Clinical Value and Future Prospects
This innovative technology brings multiple clinical values to the field of ART. It overcomes the subjective limitations of traditional 2D assessment by providing objective and unified evaluation criteria through quantified 3D parameters, helping to reduce inter-physician variability and improve the consistency and accuracy of embryo selection. Meanwhile, the technology does not require changes to existing clinical workflows and can be directly integrated into routine embryo culture and assessment, allowing medical institutions to promote its application without additional substantial resource investment.
For patients, 3D assessment can provide more comprehensive information on embryo quality, helping clinicians select the most developmentally competent embryos for transfer, thereby improving pregnancy success rates and reducing the physical, psychological, and economic burdens associated with repeated transfers. Visual 3D models also enable patients to intuitively understand the status of their embryos, enhancing doctor-patient communication and treatment confidence. At the academic level, this study achieved full-process 3D reconstruction of blastocysts and large-scale quantification of 3D morphological parameters based on a large sample of 2025 blastocysts. It proposed novel predictive indicators such as ICM shape factor and ICM-TE spatial distance, providing important data support for research on embryonic development mechanisms.
Of course, the study also has certain limitations.
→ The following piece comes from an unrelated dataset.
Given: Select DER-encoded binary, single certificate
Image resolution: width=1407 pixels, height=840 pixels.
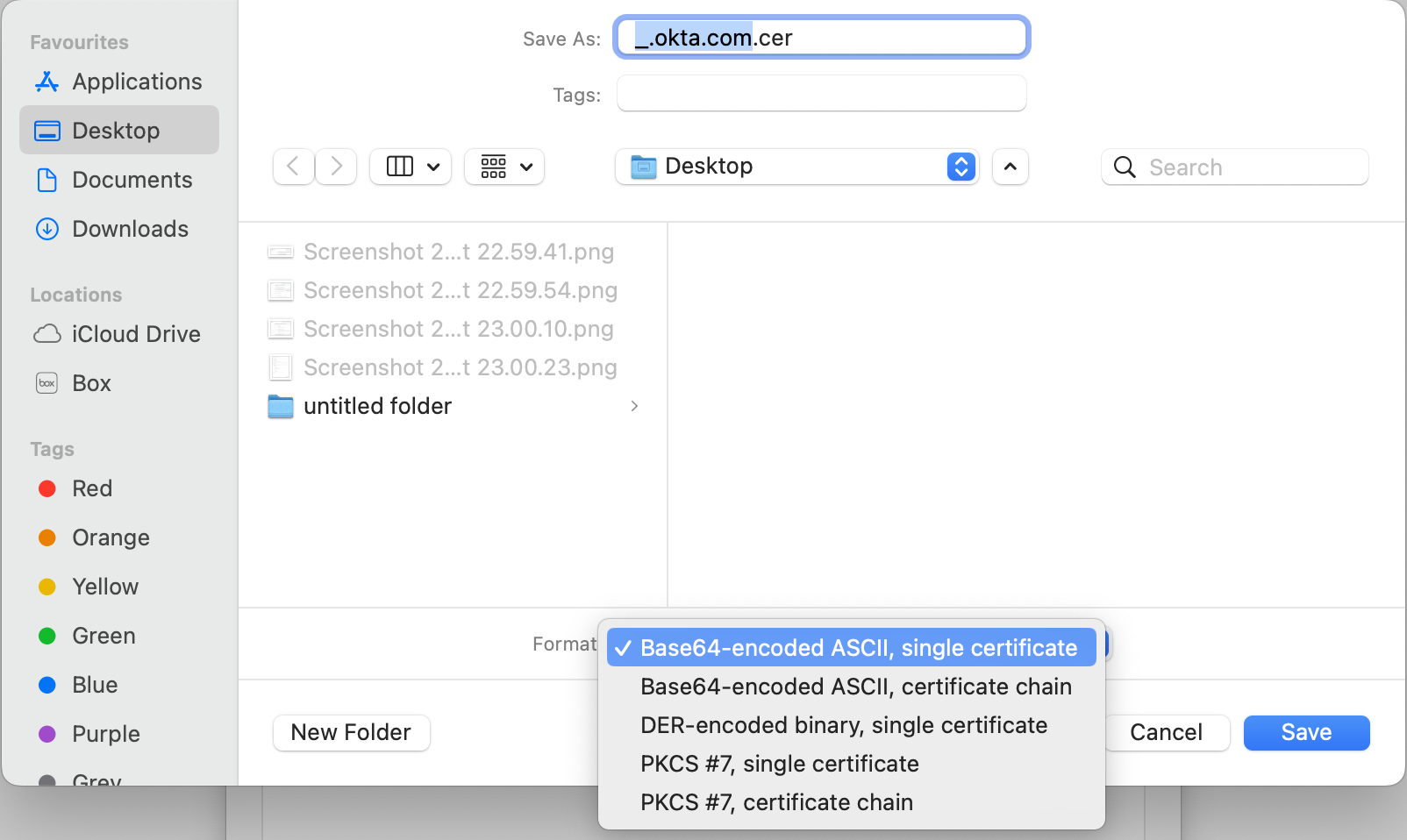Looking at the screenshot, I should click(x=843, y=725).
The included blastocysts were all from FET cycles, mainly high-quality embryos, with a relative lack of low-quality blastocyst samples. The imaging range limitation of TL equipment may result in incomplete imaging of some blastocysts, affecting reconstruction accuracy. In the future, the research team will further optimize the technology, expand the sample size—especially by increasing research data on low-quality blastocysts—and explore combinations with other embryo assessment indicators, such as embryonic kinetic parameters, to further improve prediction accuracy.
With the continuous improvement of the technology, this AI-driven 3D blastocyst reconstruction technology is expected to become a standardized assessment tool in the field of ART, promoting embryo selection toward a more precise, objective, and automated direction. It is believed that in the near future, this technology will be widely applied in clinical practice, bringing hope for fertility to more infertile families and helping ART reach new heights.
Huang B, Si K, Guo Y, Wang X, Zhou W, Ma B, Ren X, Wu L, Yue J, Wang J, Shi Z, Jin L. Timelapse-based 3D reconstruction of blastocysts reveals 3D morphologies of human blastocysts. NPJ Digit Med. 2025 Nov 17;8(1):671. doi: 10.1038/s41746-025-02028-9. PMID: 41249434; PMCID: PMC12623974.